Nenhuma dificuldade desanima mãe e filho. Ela tem planos ambiciosos e não vê barreiras para o menino chegar até a faixa preta.

No caso do Kenzo, diagnosticado com Autismo aos 4 anos, o pai Will Karakawa se tornou professor quando percebeu o interesse do menino pelo esporte que ele gostava. Na época, ainda era faixa roxa, e a conquista da preta foi inspirada no filho. “Um dia eu vou entregar essa faixa ao Kenzo”, projeta Will.

O menino se transformava no tatame e o encanto era cada vez maior. As aulas, ao lado de outras crianças, eram divertidas e o tiravam do isolamento provocado pelo Autismo.

Kenzo queria mais: desejava competir. Ele perdeu muitas lutas, mas não desistiu e um dia venceu “Ele fez mais do que o propósito. Quando o juiz levantou o braço dele, eu conseguia sentir o orgulho que ele sentia dele mesmo”, conta o pai.

Era só o começo de uma jornada vitoriosa. Em 2015, Kenzo chegou ao Pan Kids, na Califórnia, nos Estados Unidos, um dos mais importantes campeonatos do mundo, e fez história. Conquistou o ouro e foi o primeiro portador de Autismo a participar do torneio e a se consagrar campeão.

O garoto, que nasceu em Curitiba, é dedicado. Os treinos, no Japão, são focados nas competições. O esforço se reflete no sucesso que ele faz nos campeonatos pelo mundo. Os pais não medem esforços para acompanhá-lo, e cada viagem já representa uma grande vitória.

Outra fera no Jiu-Jitsu é o baiano Igor Nogueira, de 24 anos. Uma realidade que a mãe não imaginava para o filho, diagnosticado com Autismo aos 7 anos de idade. Se o jovem tinha aversão ao toque, como poderia praticar um esporte de intenso contato físico? Além disso, ele não tinha coordenação motora, apresentava movimentos intensos repetitivos e era muito dependente. Mas Igor conseguiu reverter o jogo.

Marleide Nogueira foi abordada em uma academia pelo instrutor Marcelo Vidal, que convidou Igor para participar de uma aula. Após muita resistência, o baiano entrou no tatame acompanhado pelo pai. A mãe tinha certeza de que não daria certo. Estava enganada. O jovem não parou mais de treinar.

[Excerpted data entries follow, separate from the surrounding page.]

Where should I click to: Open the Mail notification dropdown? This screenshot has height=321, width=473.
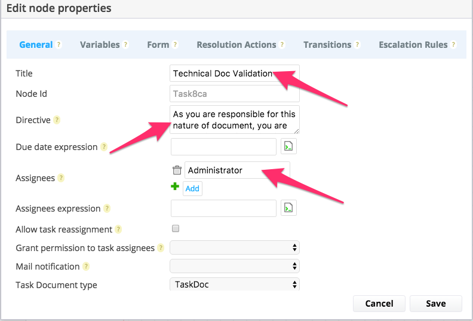tap(235, 266)
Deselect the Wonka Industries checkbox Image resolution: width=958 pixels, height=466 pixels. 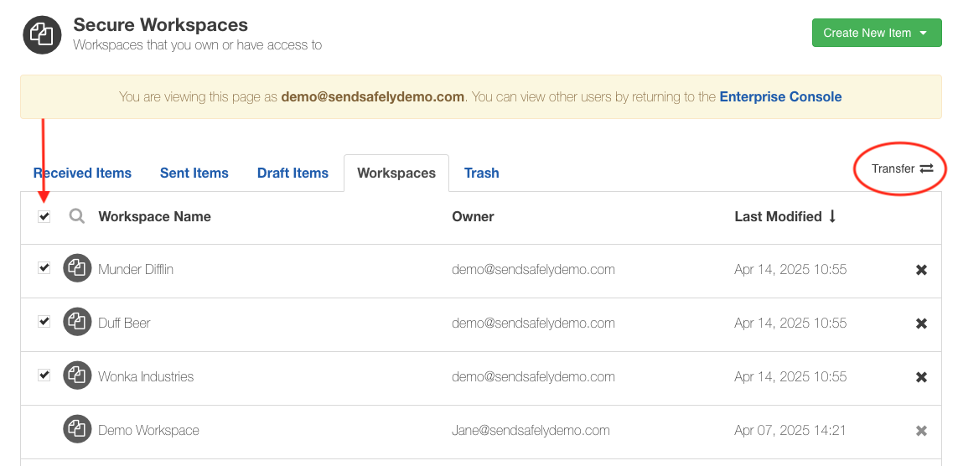tap(44, 375)
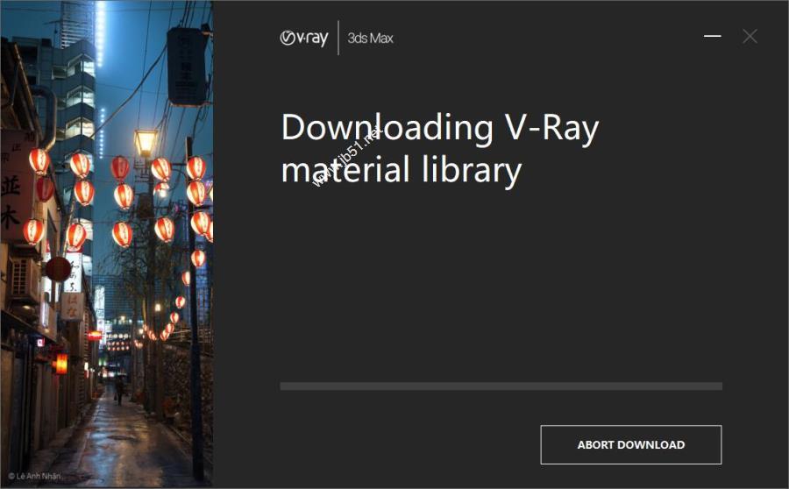
Task: Click the Lê Anh Nhân copyright credit
Action: (34, 476)
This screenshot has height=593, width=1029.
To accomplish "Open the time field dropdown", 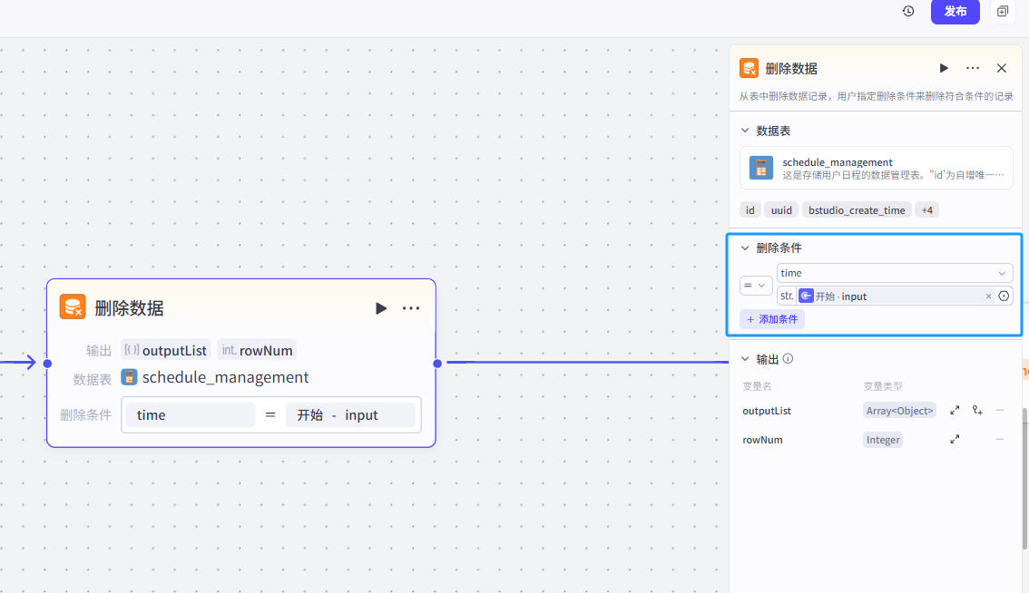I will pos(894,273).
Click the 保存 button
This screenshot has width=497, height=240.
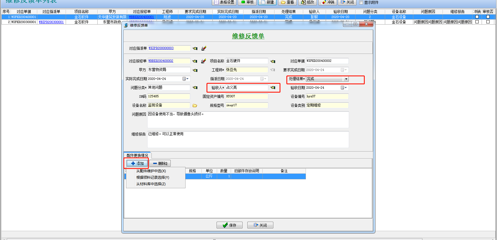coord(230,225)
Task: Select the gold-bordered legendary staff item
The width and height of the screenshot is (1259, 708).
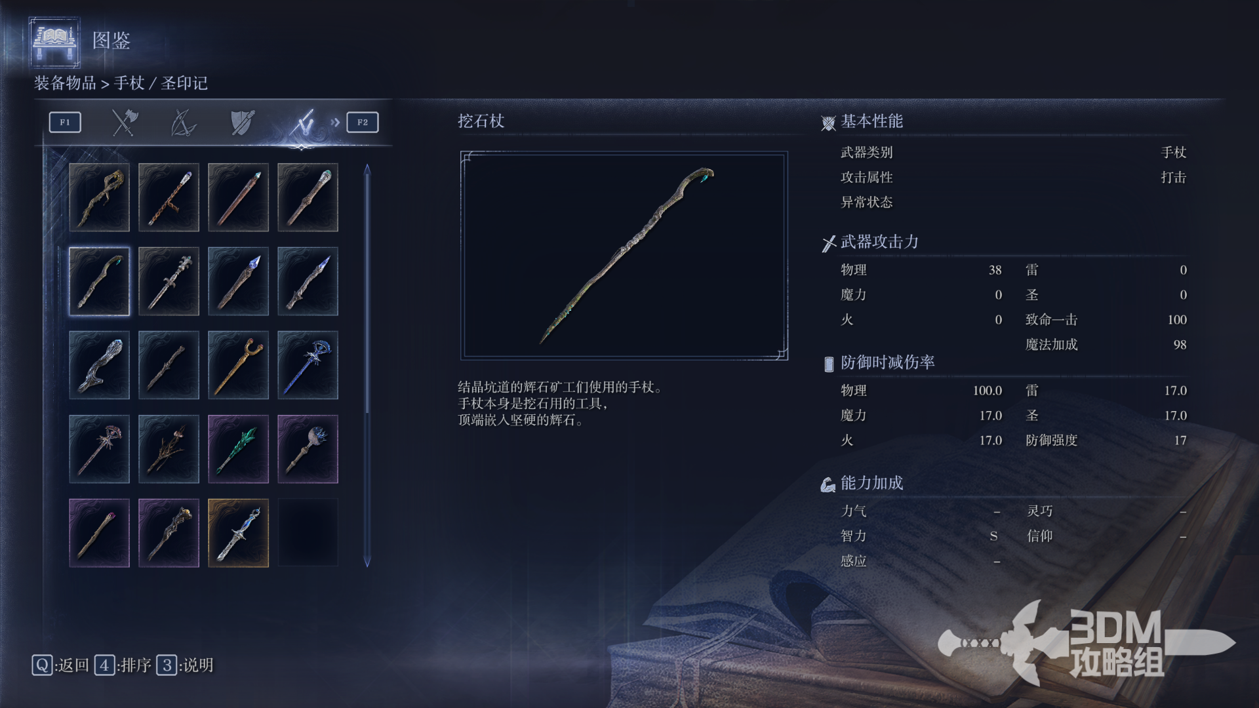Action: click(x=239, y=533)
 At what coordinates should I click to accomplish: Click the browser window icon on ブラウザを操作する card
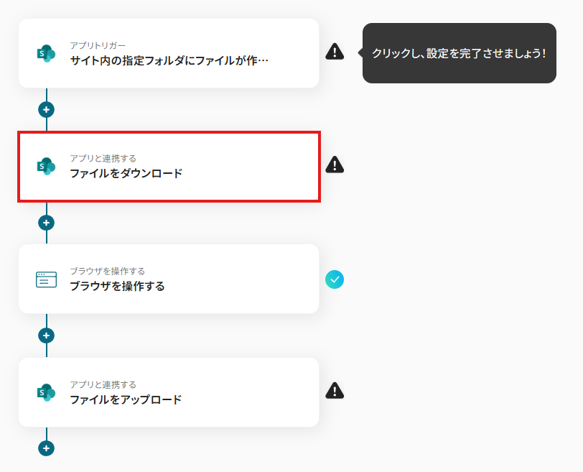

As respostas chegaram em casa. Igor passou a ter mais foco, coordenação motora e concentração. “O que me impactou de verdade foi quando falei com meu filho, e ele me olhou nos olhos. Quis ir à academia para ver o treino e percebi que as técnicas do Jiu-Jitsu confrontavam os sintomas do Autismo. A partir dali, a nossa história mudou completamente”, conta Marleide.

Em 2016, Igor se tornou o primeiro autista a vencer o campeonato estadual, na Bahia, em uma disputa convencional, diante de adversários sem deficiência. Dois anos depois, brilhou no Mundial de ParaJiu-Jitsu, em Abu Dhabi, nos Emirados Árabes.

O jovem faixa azul pretende se formar em Educação Física e quer transformar seu exemplo de superação para ajudar outras pessoas. O sonho dele é conquistar a faixa preta e dar aulas para crianças autistas.

A dedicação do faixa preta Allan Di Lucia a alunos especiais começou há quatro anos, no Rio de Janeiro. O carioca virou militar da Força Aérea Americana e levou o projeto para os Estados Unidos.

Nas horas livres, ele ensina as técnicas do Jiu-Jistu para crianças autistas e com Síndrome de Down. O instrutor ressalta que o contato físico durante as aulas é um aliado para combater a tendência de isolamento dos portadores do transtorno e ajuda a moldá-los para situações fora do tatame. “Eles, geralmente são mais abertos a uma aproximação quando sabem que faz parte da atividade. Facilita, por exemplo, uma pessoa a chegar perto deles e dar uma abraço. O Jiu-Jitsu é uma ferramenta fantástica”, completa o Allan Di Lucia.

Erasmo Casella, neurologista da infância e adolescência do Hospital Israelita Albert Einstein, destaca a importância da divulgação e esclarecimentos sobre o Transtorno do Espectro Autista (TEA) e a conscientização de todos para saber lidar com os portadores de Autismo, que muitas vezes sofrem por não conseguirem fazer amigos, entre outros sintomas. O médico recomenda um tratamento com terapia baseada na análise aplicada do comportamento e diz que o esporte pode ser um aliado.

“Não se deve deixar de lado as outras terapias, mas a prática de uma arte marcial pode ajudar, principalmente, na socialização. E se a criança se dedicar pode até se tornar uma campeã”, ressalta Cassela..

Nicholas, Igor e Kenzo são exemplos de que sempre há uma saída para reverter os desafios.